#### Required action:
What is needed is an exact repeat of the lines from the one holding "The image size is (1000, 563)." through the final line of the data, with no pictures.

#### Input records:
^^^^

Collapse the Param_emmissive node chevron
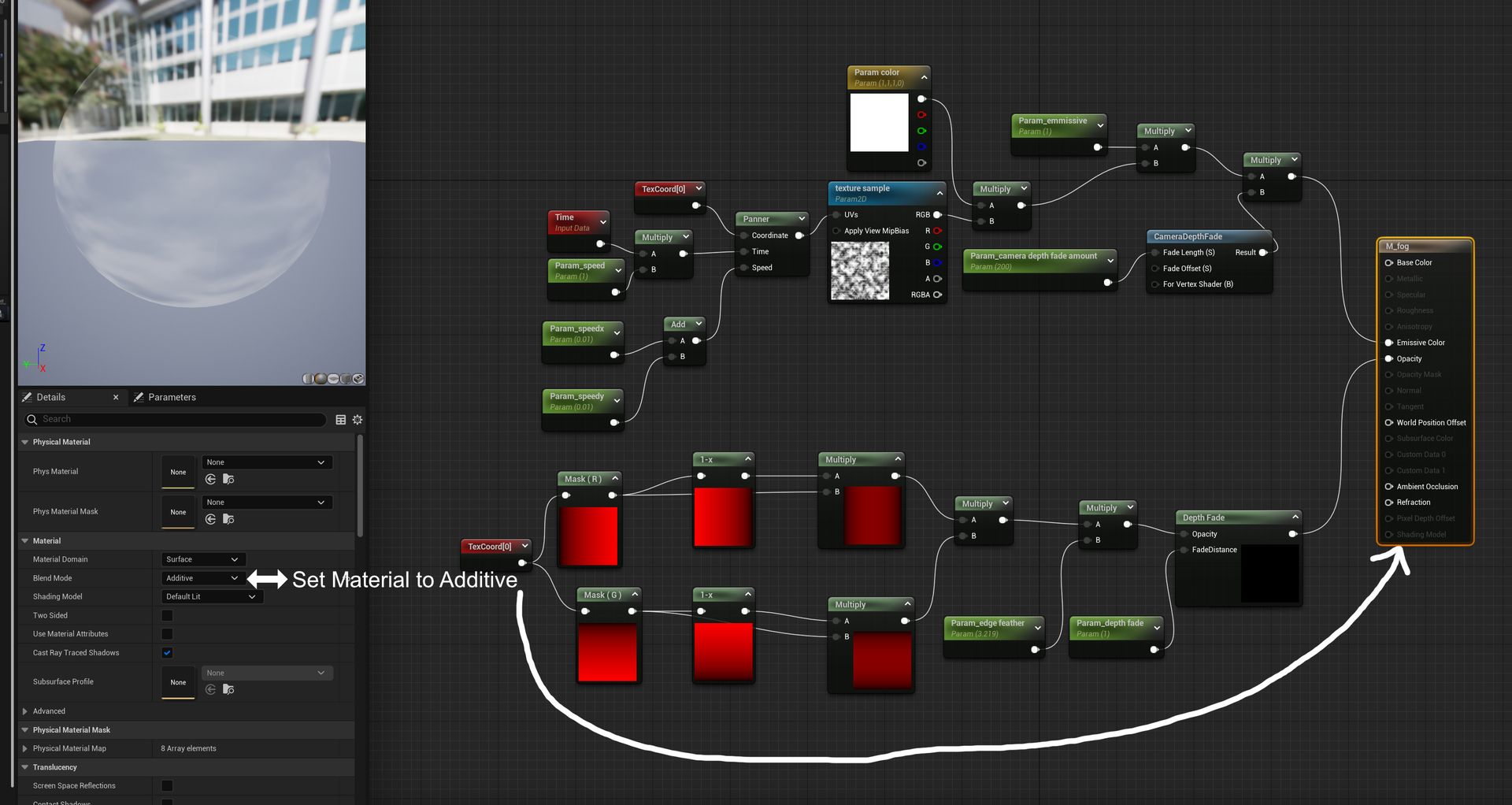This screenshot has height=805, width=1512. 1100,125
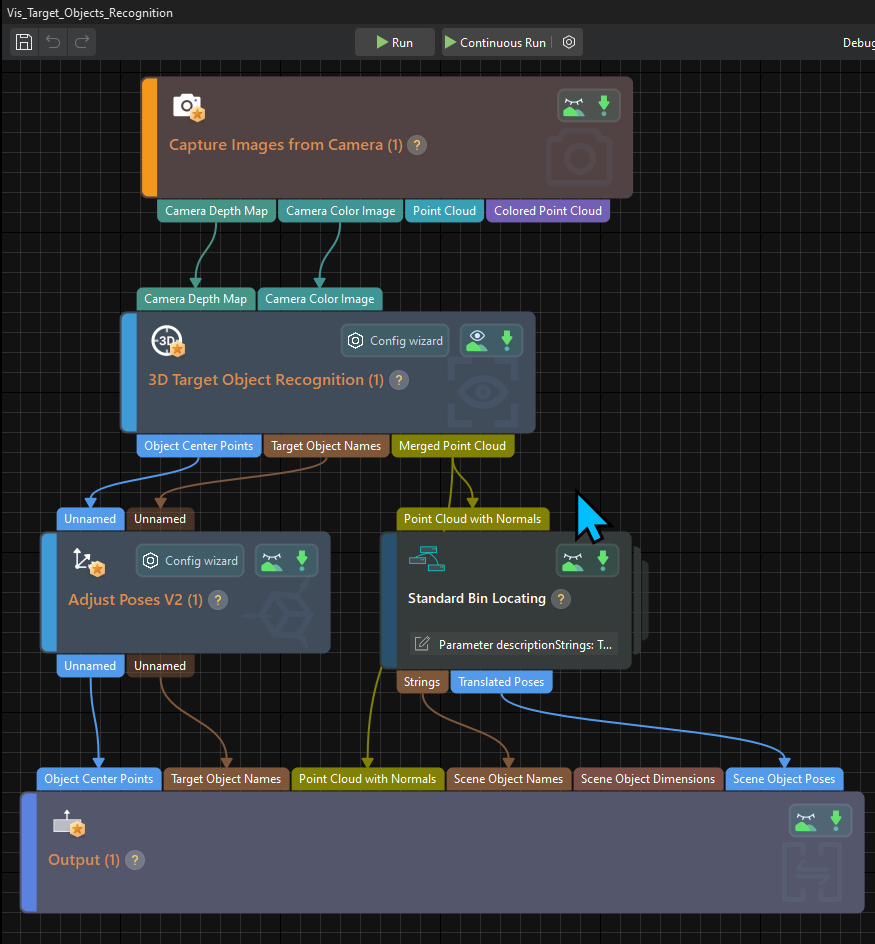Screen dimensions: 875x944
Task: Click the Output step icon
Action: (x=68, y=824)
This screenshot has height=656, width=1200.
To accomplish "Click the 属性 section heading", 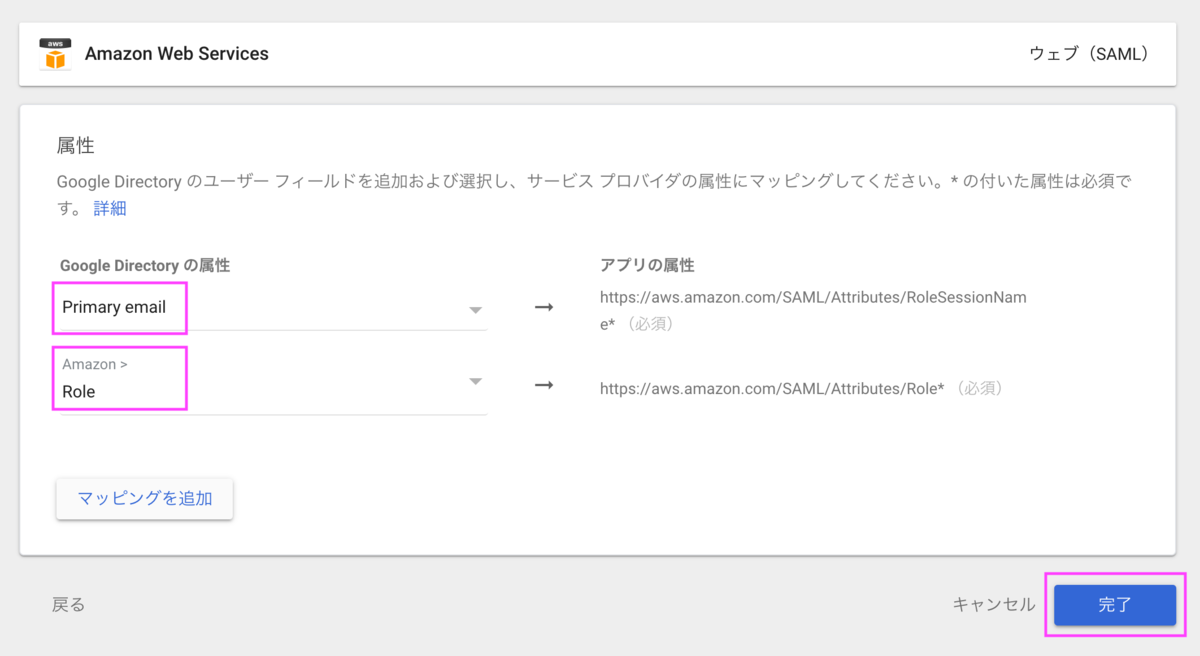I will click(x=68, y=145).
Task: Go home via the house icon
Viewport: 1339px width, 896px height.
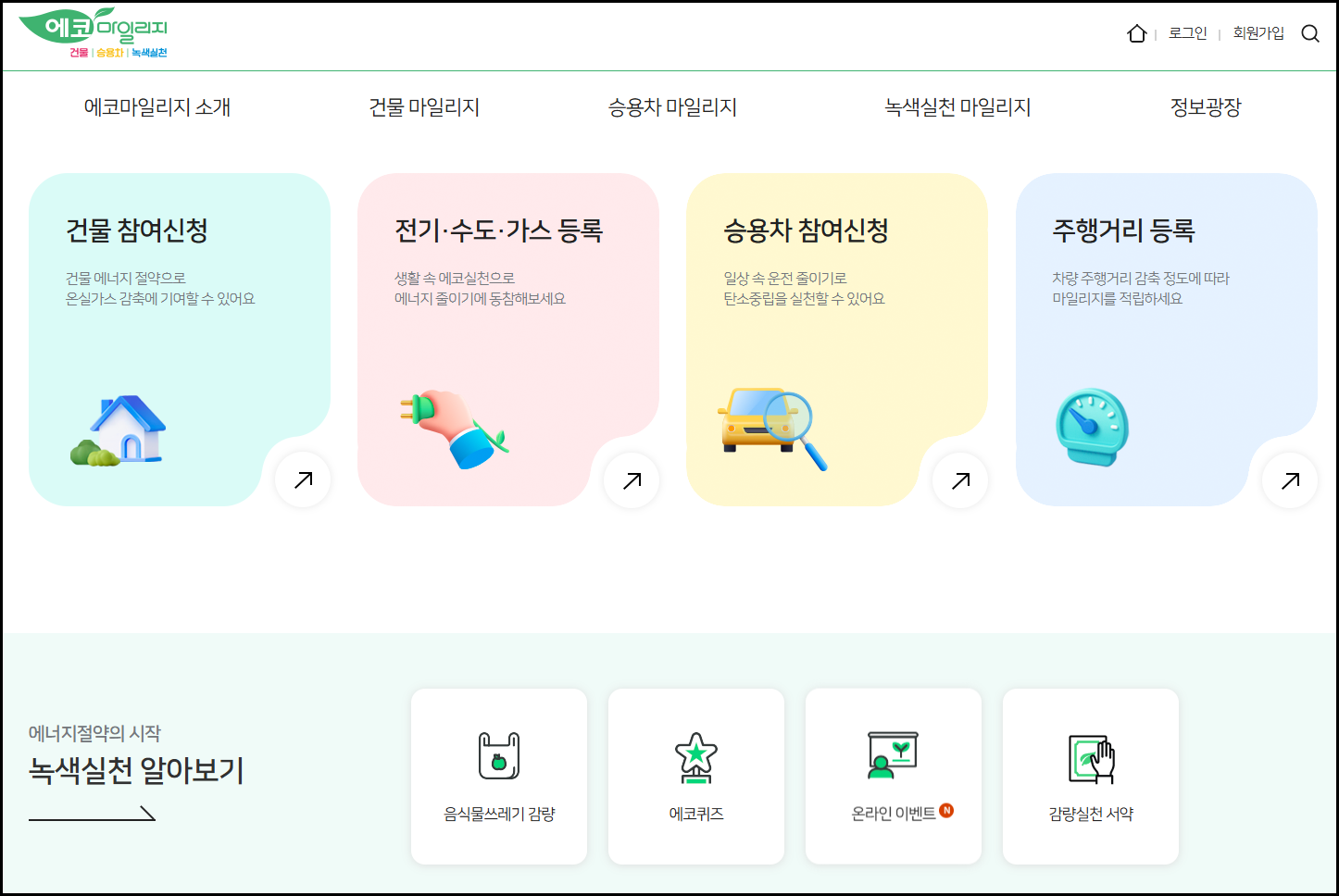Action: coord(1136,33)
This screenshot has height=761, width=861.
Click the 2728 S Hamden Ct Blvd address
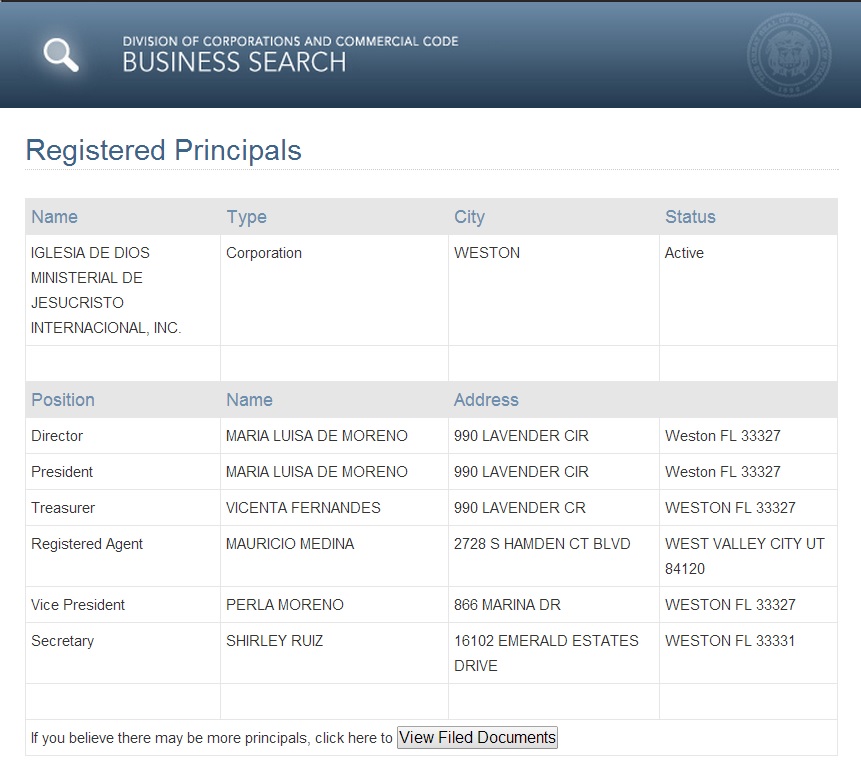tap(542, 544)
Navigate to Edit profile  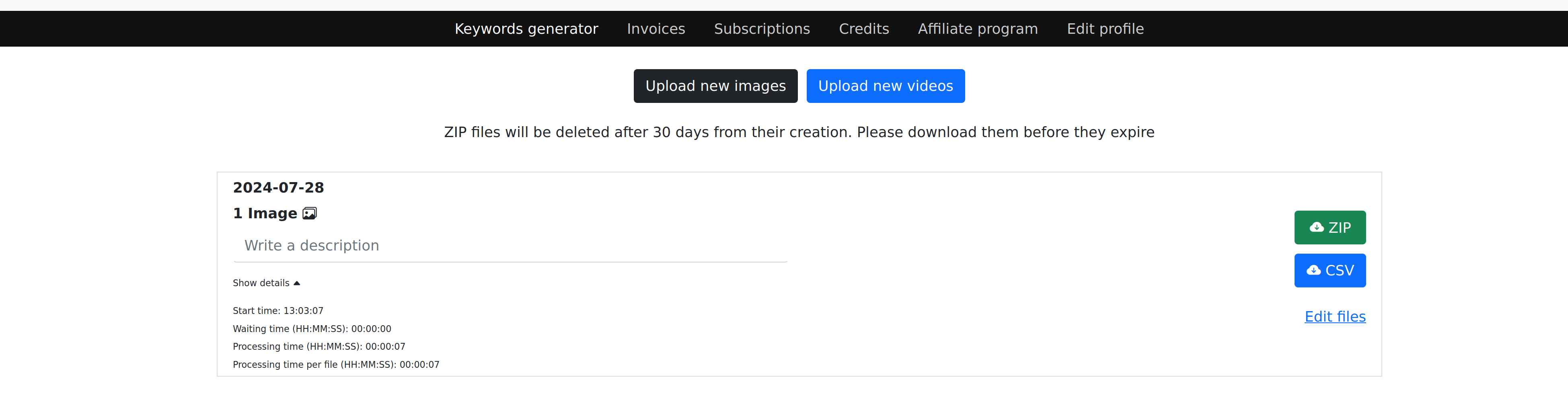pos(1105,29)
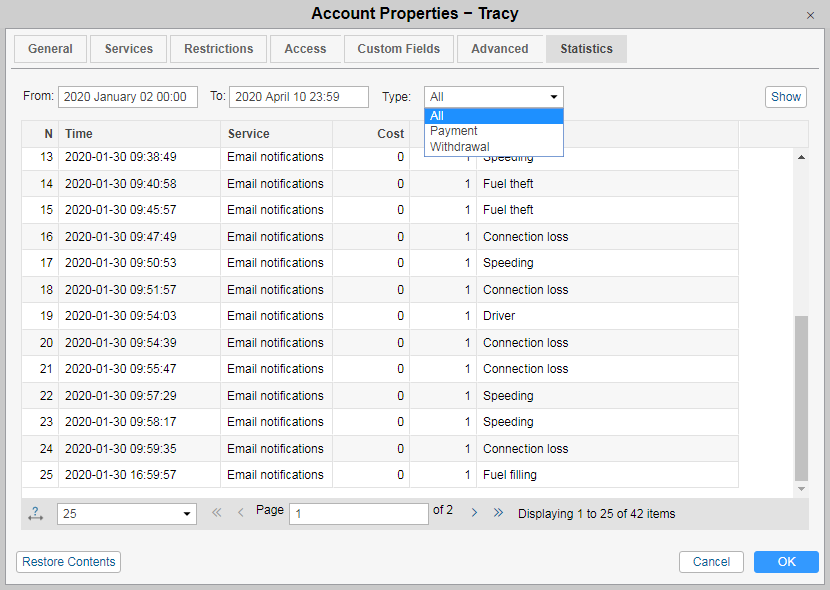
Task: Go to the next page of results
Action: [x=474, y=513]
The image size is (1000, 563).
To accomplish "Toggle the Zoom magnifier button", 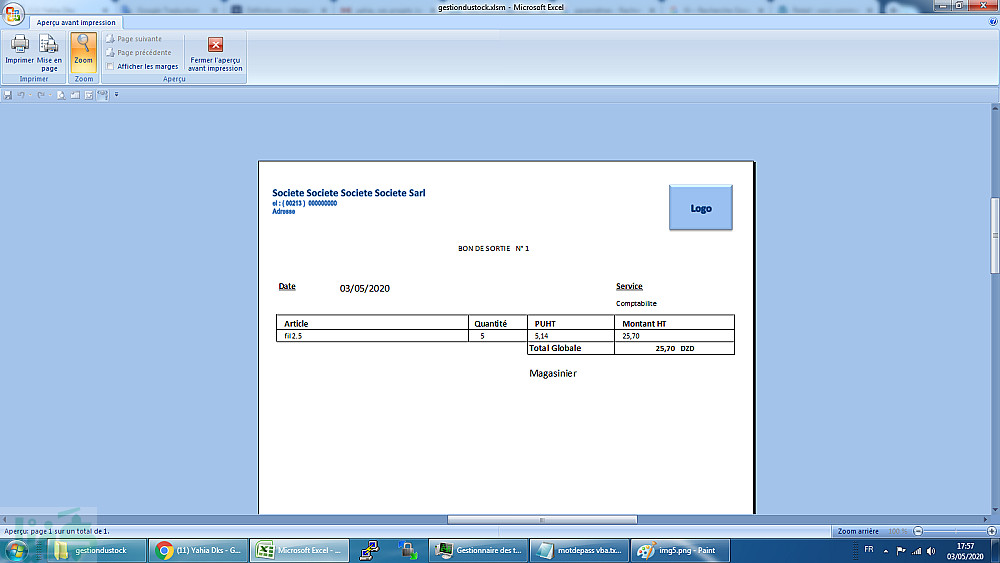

^^^^

#### Finished exercise:
The image size is (1000, 563).
To accomplish "Toggle the Zoom magnifier button", 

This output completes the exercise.